**EXCERPTED PASSAGE:**
────────

This unique definition is based on server information that does not change as often as 
client information, simply because the number of servers and their port information does 
not change as dynamically as the number of clients and the individual packet streams 
from individual clients. Generally speaking, the constellation of servers present in a 
network is relatively static. By first identifying and isolating the processing (i.e., the 
switching lookups) based on server flow identifying information, process 200 simplifies 
the switching decisions necessary to fully route the packet. 

[0032] Fig. 3 shows a high-level functional block diagram of an exemplary CAM 
300, according to one embodiment of the present invention. CAM 300 is configured to 
perform the server information lookup of step 220 above. Lookup key 305 is formed by 
concatenating server IP address 302 with server port number 304. Bits [63:48] are 
reserved for other uses. (Although a simple concatenation in a 64-bit wide CAM is 
illustrated will realize that other CAM widths and/or concatenations can be used.

────────

**MATERIAL PROVIDED:**

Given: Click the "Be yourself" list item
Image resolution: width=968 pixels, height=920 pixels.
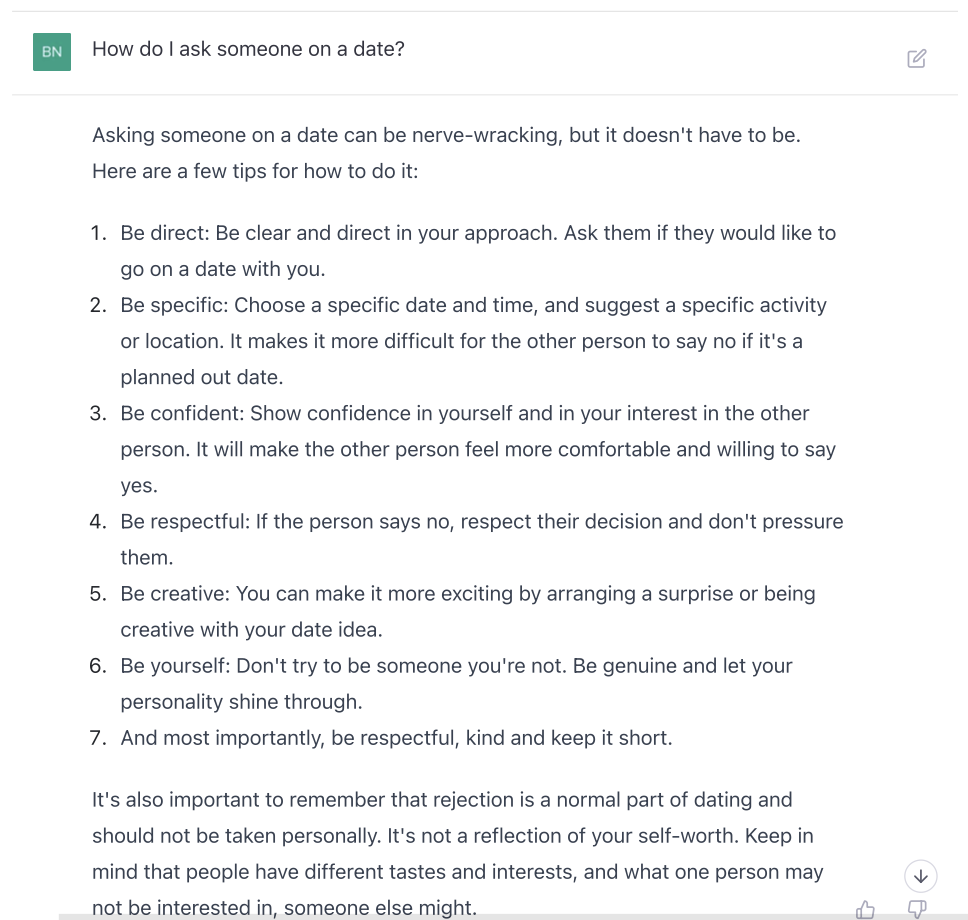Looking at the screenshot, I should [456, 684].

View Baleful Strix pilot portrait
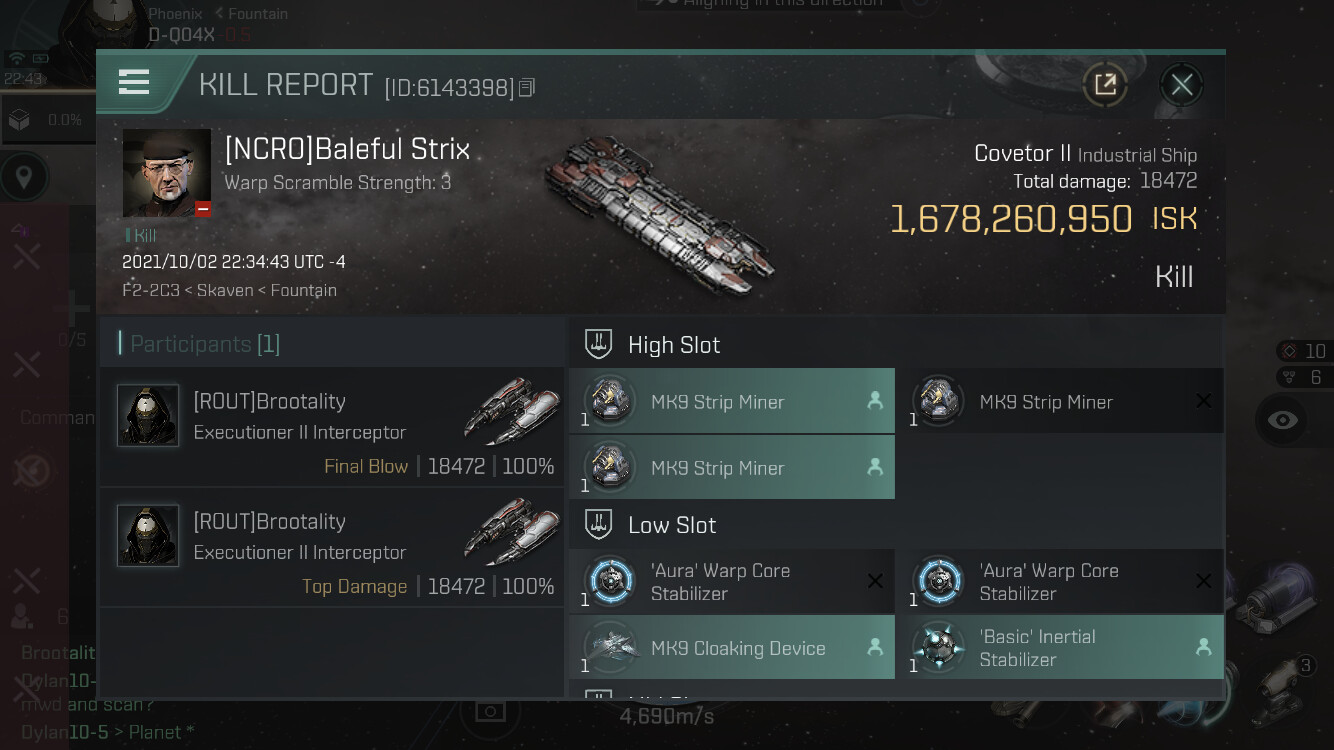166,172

────────

**WHAT YOU SHOULD DO:** Reproduce the passage on server-based switching lookups and the CAM above word for word, in full.

**EXPECTED OUTPUT:**
This unique definition is based on server information that does not change as often as 
client information, simply because the number of servers and their port information does 
not change as dynamically as the number of clients and the individual packet streams 
from individual clients. Generally speaking, the constellation of servers present in a 
network is relatively static. By first identifying and isolating the processing (i.e., the 
switching lookups) based on server flow identifying information, process 200 simplifies 
the switching decisions necessary to fully route the packet. 

[0032] Fig. 3 shows a high-level functional block diagram of an exemplary CAM 
300, according to one embodiment of the present invention. CAM 300 is configured to 
perform the server information lookup of step 220 above. Lookup key 305 is formed by 
concatenating server IP address 302 with server port number 304. Bits [63:48] are 
reserved for other uses. (Although a simple concatenation in a 64-bit wide CAM is 
illustrated will realize that other CAM widths and/or concatenations can be used.